• Given records:
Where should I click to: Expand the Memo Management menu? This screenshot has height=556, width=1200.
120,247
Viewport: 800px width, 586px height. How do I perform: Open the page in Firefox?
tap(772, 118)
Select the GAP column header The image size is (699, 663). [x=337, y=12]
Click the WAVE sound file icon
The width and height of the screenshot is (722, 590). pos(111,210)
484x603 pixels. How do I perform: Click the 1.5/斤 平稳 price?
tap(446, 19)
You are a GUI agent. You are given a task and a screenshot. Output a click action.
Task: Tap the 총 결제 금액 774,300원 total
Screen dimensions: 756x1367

• Goal of the exercise: Leave out every line ahead of the one containing "Task: Tap the 총 결제 금액 774,300원 total" and print the rest of the listing exactly.

• Answer to this task:
Task: Tap the 총 결제 금액 774,300원 total
Screen dimensions: 756x1367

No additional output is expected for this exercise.